Look through the records below for the line with "You are a GUI" and the line with "Task: Open the 32位[小] output format dropdown", then return those lines and all lines between, exactly.

___ Task data

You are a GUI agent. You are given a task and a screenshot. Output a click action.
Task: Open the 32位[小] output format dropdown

______
___ Task data

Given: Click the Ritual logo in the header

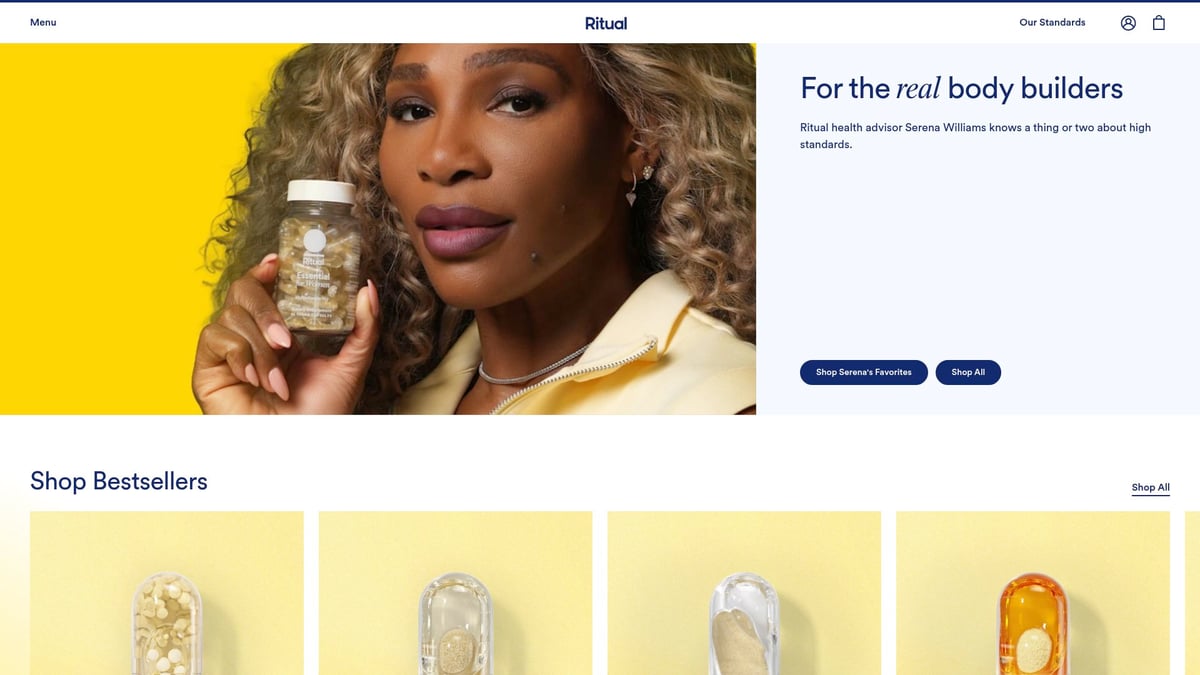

______
___ Task data

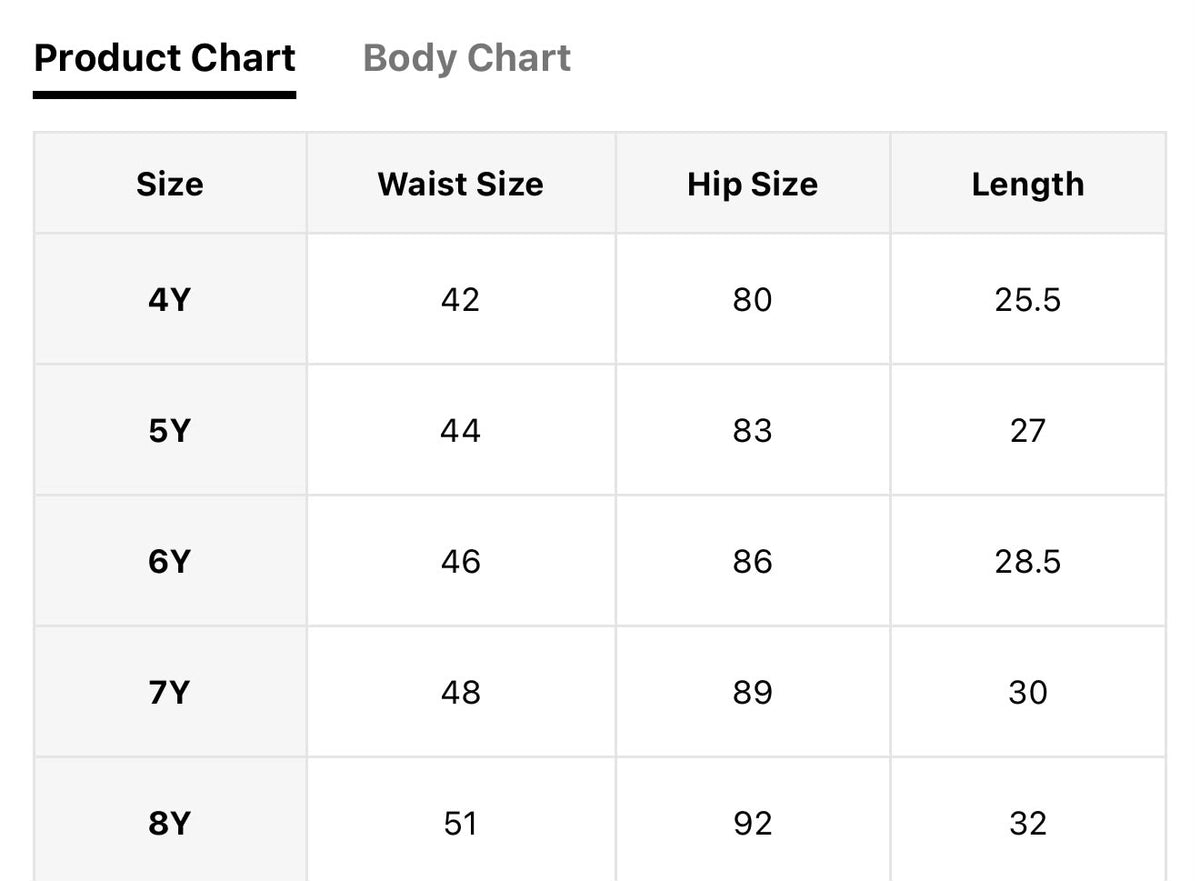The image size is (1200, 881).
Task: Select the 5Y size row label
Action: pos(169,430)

______

Written answer
You are a GUI agent. You are given a task and a screenshot. Output a click action.
Task: Open the 32位[小] output format dropdown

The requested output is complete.